• **ACTIONS TO TAKE**:
1/ In the False Shamrock text, rewrite the stretch from "They need to" through "than too much.", substituting "bright location" for "sunny spot".
2/ According to the False Shamrock text, which country is the plant native to?

• **EXCERPT**:
⁂

False Shamrock

False Shamrock

ORIGIN

False Shamrock (Oxalis triangularis) is a bulb type flowering plant sometimes also known as Purple Shamrock as it can show deep purple, almost black, coloring. Oxalis refers to the genus which contains over 850 different plants, and triangularis denotes the trifoliate triangular-shaped leaves.

Although the name 'Shamrock' may make it seem like this plant is of Irish origin, they're actually native to Brazil. The shamrock name comes from the fact that they look similar to the common clover / Irish shamrock symbol.

These plants show a photonastic response. This means that the leaves fold up like an umbrella at nighttime (or on days with especially low light) and then re-open in response to morning light.

False Shamrock

CARE

Your False Shamrock will do best when potted in well-draining soil - they can be susceptible to root rot if the potting mix is too heavy.

They need to be in a sunny spot so they can get enough light to promote full growth. Without enough light, these plants can become leggy and sparse.

When the leaves wither down in autumn: cut back on watering, remove withered leaves and let it rest until spring comes.

False Shamrock has a relatively high watering need, however, they don't like to be overly wet. You can water again once the top layer of the soil has dried out. If you're ever unsure, though, it's better to hold off on watering, as it's easier for this plant to recover from too little water than too much.

False Shamrock 2

OTHER

False Shamrock can grow up to 1 foot tall (30 cm) and 2 feet wide (60 cm). They can grow quite quickly, and if permitted will begin to trail, making them suitable for hanging baskets.

As the name 'Oxalis' suggests, False Shamrock contains oxalic acid. This makes it toxic to both humans and animals, so it's important to keep it away from children and pets.

⁂

Collected data
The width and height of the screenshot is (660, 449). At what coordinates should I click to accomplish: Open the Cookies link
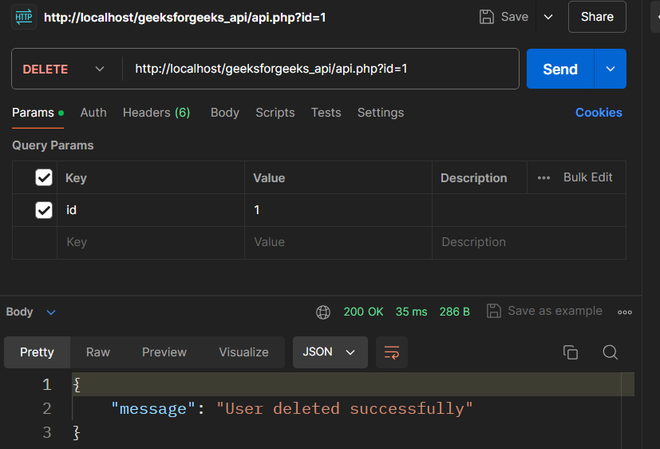tap(598, 113)
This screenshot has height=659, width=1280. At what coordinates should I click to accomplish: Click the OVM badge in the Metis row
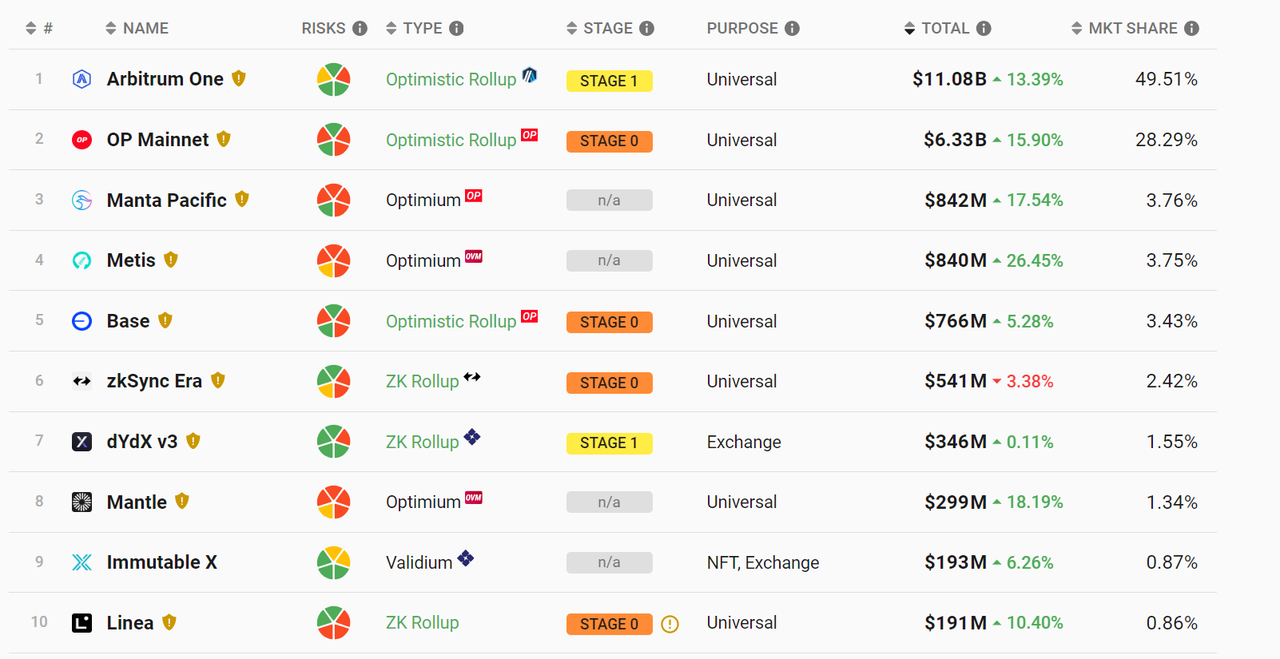point(474,257)
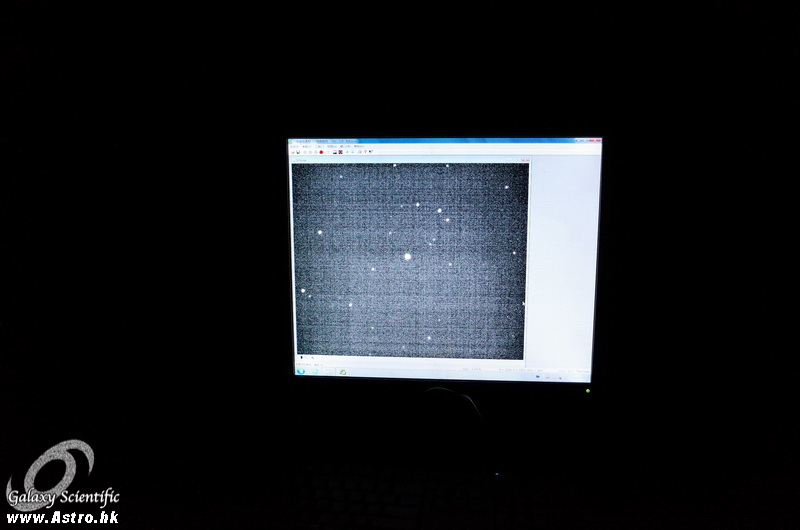Open the last menu in the menu bar
800x530 pixels.
tap(358, 146)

⁂

• **ANSWERS BY TASK**:
1/
They need to be in a bright location so they can get enough light to promote full growth. Without enough light, these plants can become leggy and sparse.

When the leaves wither down in autumn: cut back on watering, remove withered leaves and let it rest until spring comes.

False Shamrock has a relatively high watering need, however, they don't like to be overly wet. You can water again once the top layer of the soil has dried out. If you're ever unsure, though, it's better to hold off on watering, as it's easier for this plant to recover from too little water than too much.

2/ Brazil.